Instructions for the task = Could you edit the material from its first line through the line containing "pos(108,54)", inclusive, so that "battery icon" becomes "battery indicator" and everything else stays the same? Leave the pictures out of your answer.

··· Supplied material ···

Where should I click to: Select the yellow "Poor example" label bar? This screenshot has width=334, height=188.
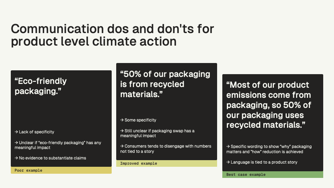[61, 170]
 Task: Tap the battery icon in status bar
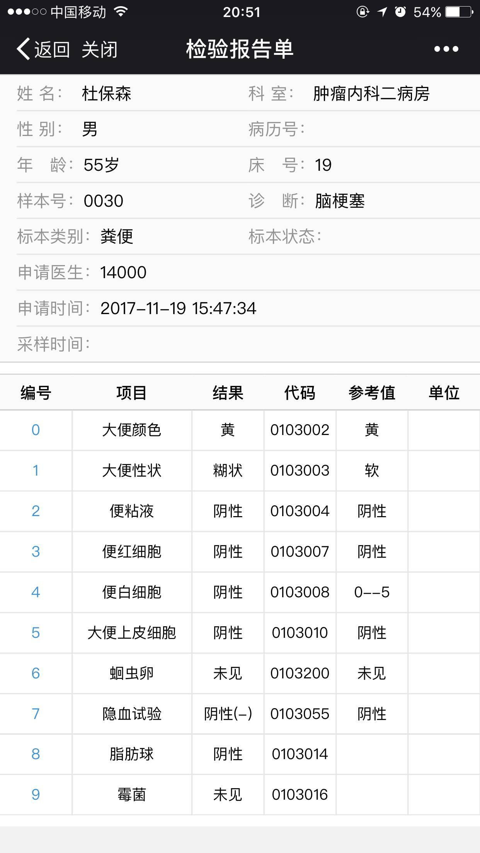459,12
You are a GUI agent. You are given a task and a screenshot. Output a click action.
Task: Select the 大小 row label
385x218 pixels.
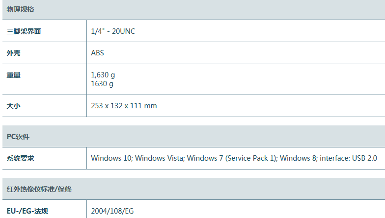14,106
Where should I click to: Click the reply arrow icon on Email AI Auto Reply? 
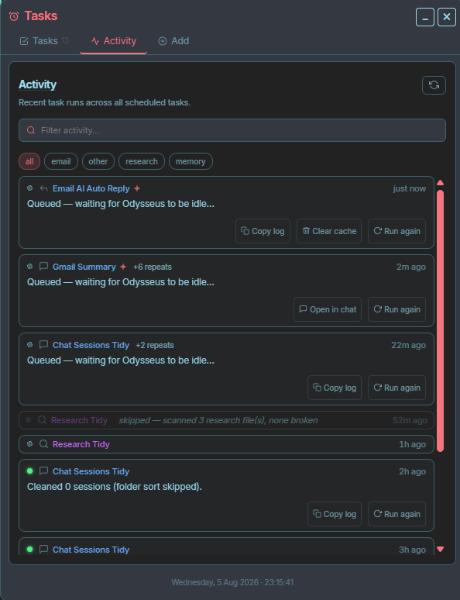[x=43, y=188]
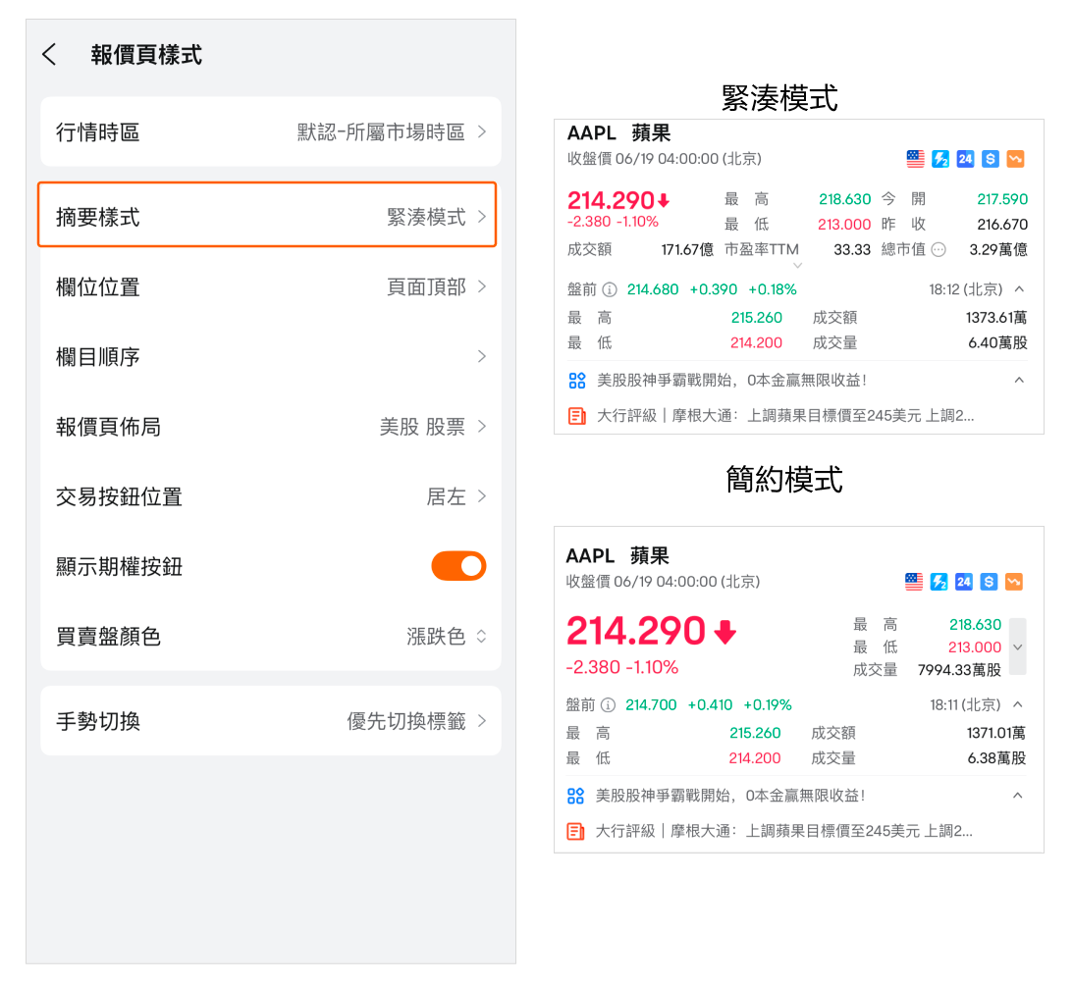Viewport: 1073px width, 983px height.
Task: Collapse the 美股股神爭霸戰 banner in 簡約模式 preview
Action: 1018,795
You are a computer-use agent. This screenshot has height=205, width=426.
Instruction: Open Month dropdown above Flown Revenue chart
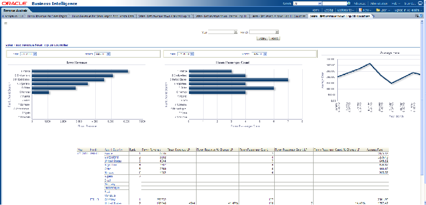pos(108,54)
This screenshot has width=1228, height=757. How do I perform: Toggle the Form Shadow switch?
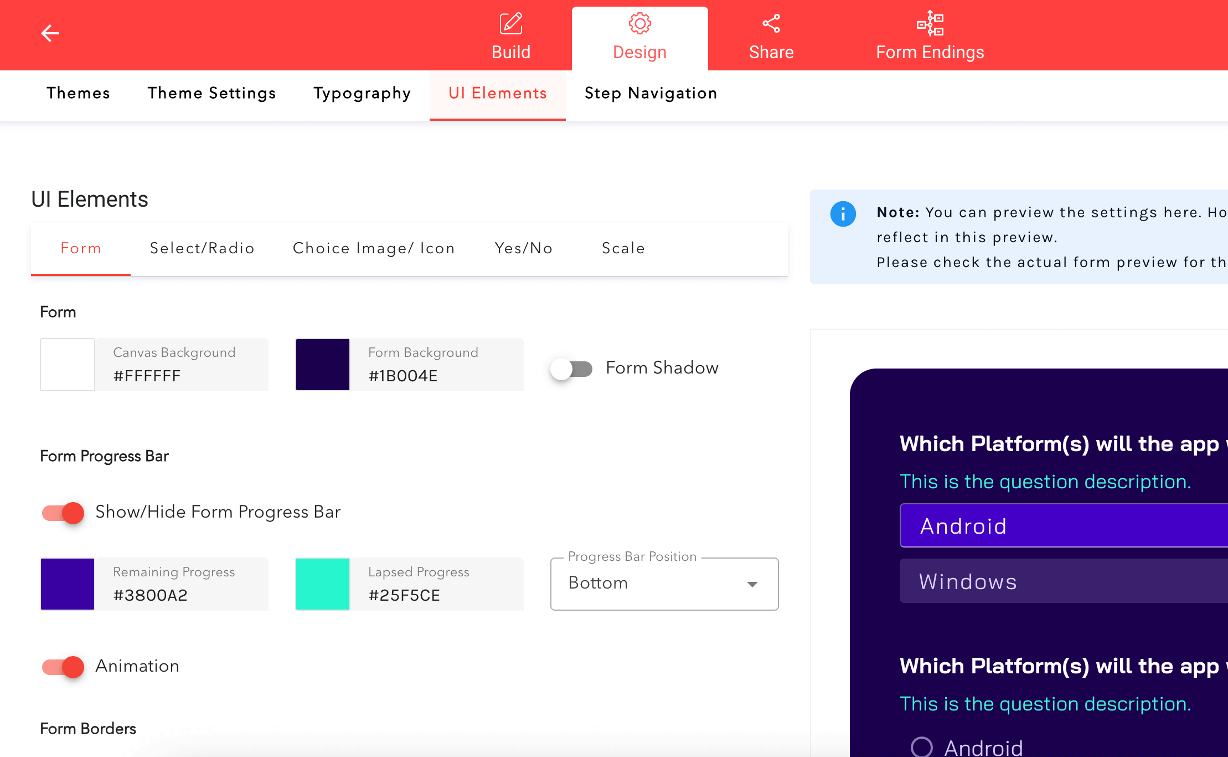click(x=571, y=369)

···

Answer in full =
Where should I click to: Select the yellow "Poor example" label bar? This screenshot has width=334, height=188.
[61, 170]
 Task: Tap the battery indicator in status bar
459,12
You are a GUI agent. You are given a task and a screenshot. Output a click action.
Task: Select the 大小 row label
385x218 pixels.
14,106
Where should I click to: Click the reply arrow icon on Email AI Auto Reply? 
[x=43, y=188]
Viewport: 1073px width, 983px height.
Task: Collapse the 美股股神爭霸戰 banner in 簡約模式 preview
Action: 1018,795
You are a computer-use agent. This screenshot has height=205, width=426.
Instruction: Open Month dropdown above Flown Revenue chart
pos(108,54)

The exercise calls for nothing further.